What needs to be done: From the line containing "Select the LINDE 7:20 parcel label" to the line containing "Open indicator settings" in the entries below, reproduce every line exactly, ends included. Nothing else belongs in the copy, and no pictures.

Task input Start Marker

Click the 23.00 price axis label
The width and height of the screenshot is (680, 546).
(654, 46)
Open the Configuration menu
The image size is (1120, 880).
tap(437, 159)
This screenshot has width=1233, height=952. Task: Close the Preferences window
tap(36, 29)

Task input End Marker
Task input Start Marker

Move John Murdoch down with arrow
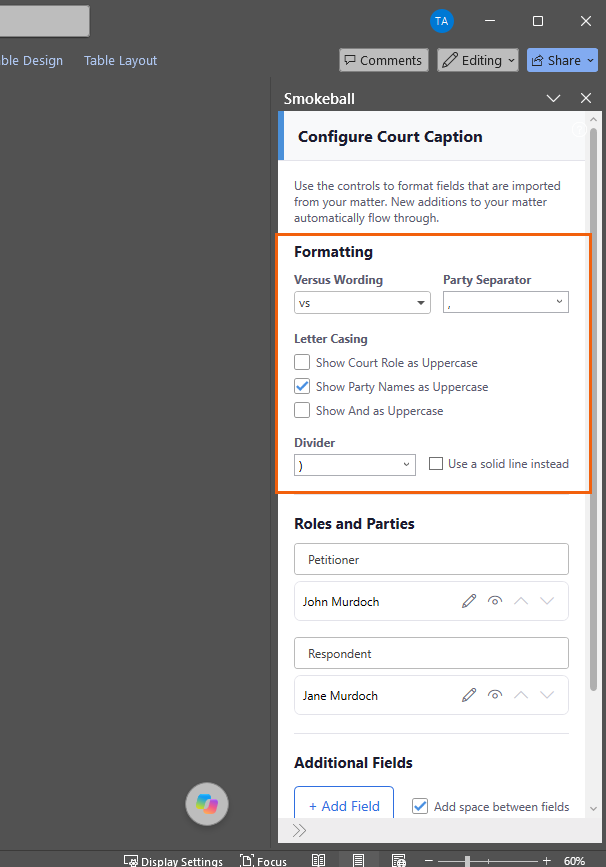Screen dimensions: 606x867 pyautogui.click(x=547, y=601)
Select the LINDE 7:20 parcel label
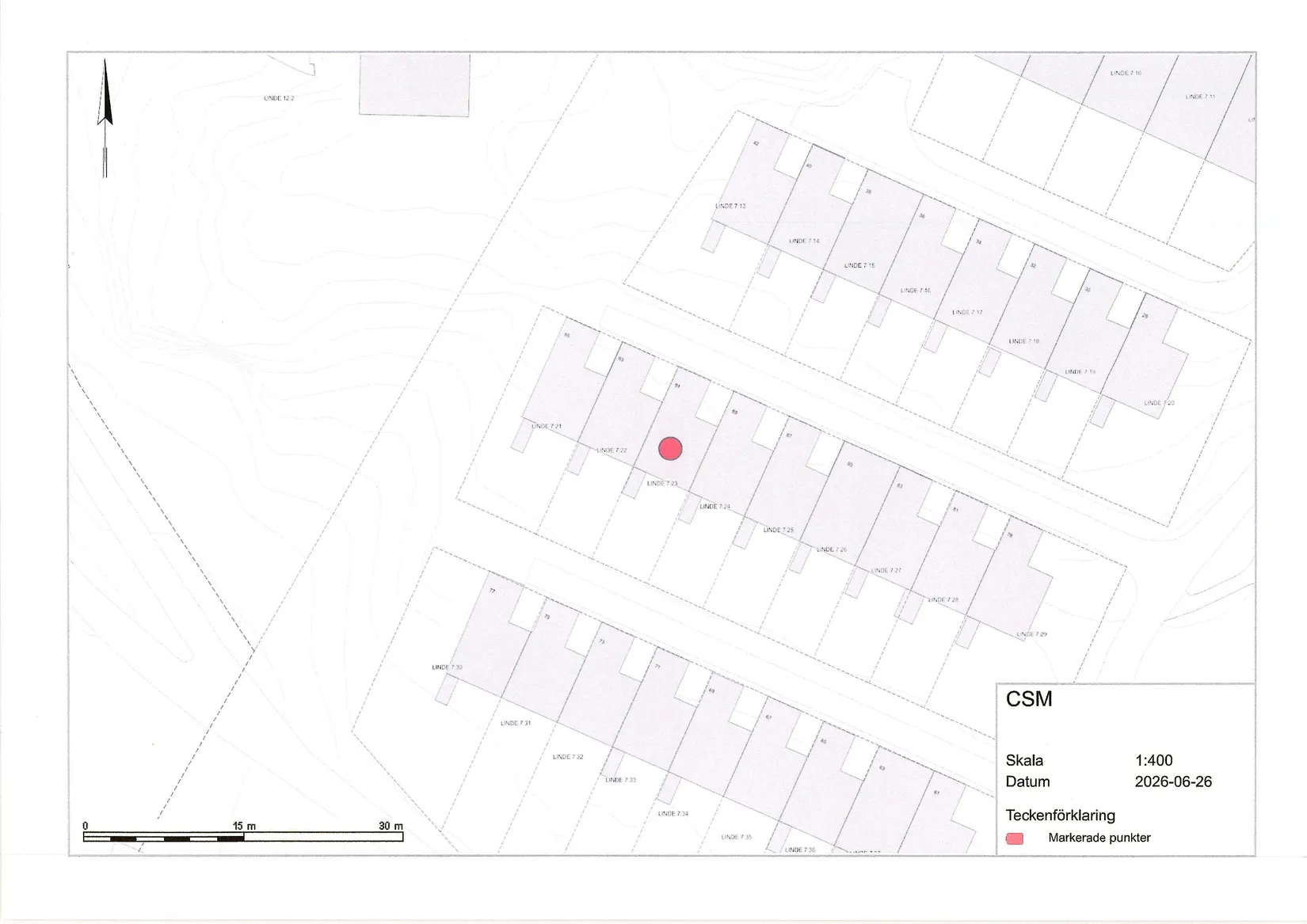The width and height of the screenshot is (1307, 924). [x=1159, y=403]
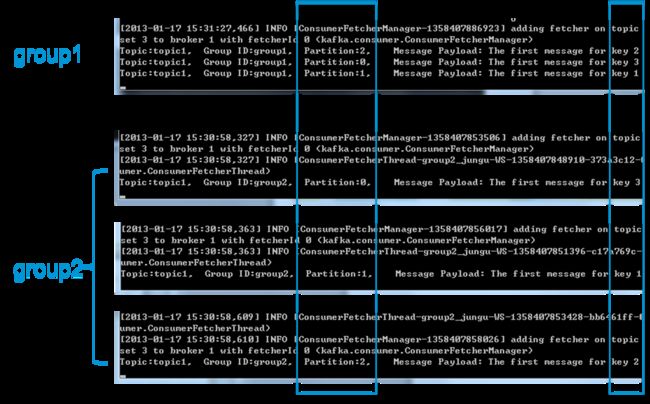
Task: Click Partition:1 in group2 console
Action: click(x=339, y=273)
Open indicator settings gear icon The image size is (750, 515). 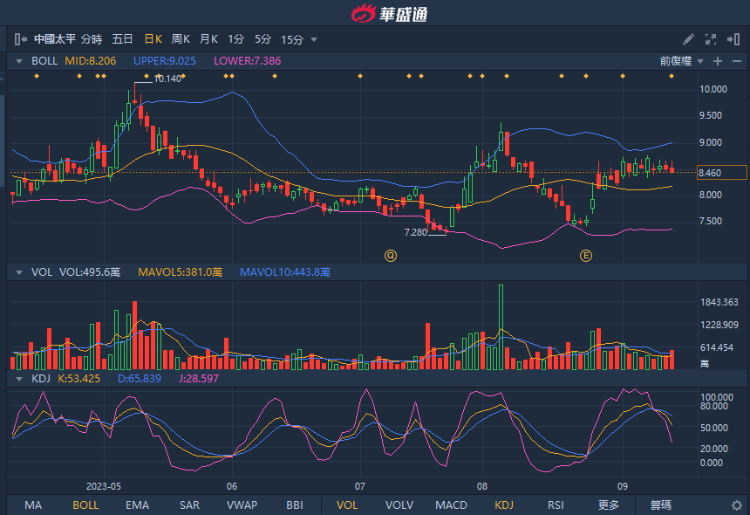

Task input End Marker

Response box:
Select the LINDE 7:20 parcel label
The width and height of the screenshot is (1307, 924). [x=1159, y=403]
Task: Click Partition:1 in group2 console
Action: click(x=339, y=273)
Open indicator settings gear icon The image size is (750, 515). 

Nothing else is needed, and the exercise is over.